While the 76ers feasted on their incredible optionality, some teams were so restricted financially that they barely moved the needle, if at all. A good example would be the Los Angeles Lakers which basically stood pat. While they didn’t make any notable moves on the transaction table, the franchise, however, took a brave step this summer with its head coaching hire.
76ers star Joel Embiid goes blunt on JJ Redick coaching the Lakers
Joel Embiid, who’s currently suiting up for Team USA in the lead-up to the Paris Games, is definitely familiar with JJ Redick, the man running the sidelines for the Lakers next season. He played with the player-turned-coach for a couple of seasons in 2017 to 2019.
When asked in an interview with the New York Times about his thoughts on Redick heading to Hollywood as a rookie head coach, Embiid didn’t shy away.
"If I was him, I don't know if that's a perfect situation. Maybe he thinks that's a perfect situation. But if you're coming in, especially with a job like the Lakers, it's kind of a make-or-break situation, because if you succeed, great, you're going to be coaching for years. But if you don't succeed, those coaches are usually bound to be fired within a year or two. I love him, I'm happy for him, but that's a tough job."
Embiid may be running the same drills and sharing the same court with the Lakers’ alphas right now in LeBron James and Anthony Davis, but he’s certainly not mincing his words about the musical chairs that is the head coaching job in LA.
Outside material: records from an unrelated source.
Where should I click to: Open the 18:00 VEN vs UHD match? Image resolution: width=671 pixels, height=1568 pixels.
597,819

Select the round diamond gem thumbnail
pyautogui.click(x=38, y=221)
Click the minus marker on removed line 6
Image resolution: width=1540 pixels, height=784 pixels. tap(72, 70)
Los Angeles is an incredibly pressure-packed environment, and a rookie coach like Redick heading into his first foray as a lead tactician is quite the brave feat. Unfortunately, precedence doesn’t bode well for him given that Darvin Ham, who was also a neophyte when he joined the Lakers, was axed after just two seasons.
Coaching LeBron, a star to the highest degree, also adds to the difficulty of the job that Redick is slated to man. One of, if not the greatest player of all time, he has so much gravitas and pull to be amenable to a patient approach — something that Redick will have to partake as a rookie.
Call it controversial, but Joel Embiid is just interjecting on what everyone’s been saying — that the Lakers head coaching job is among the most stringent out there, even over the 76ers’.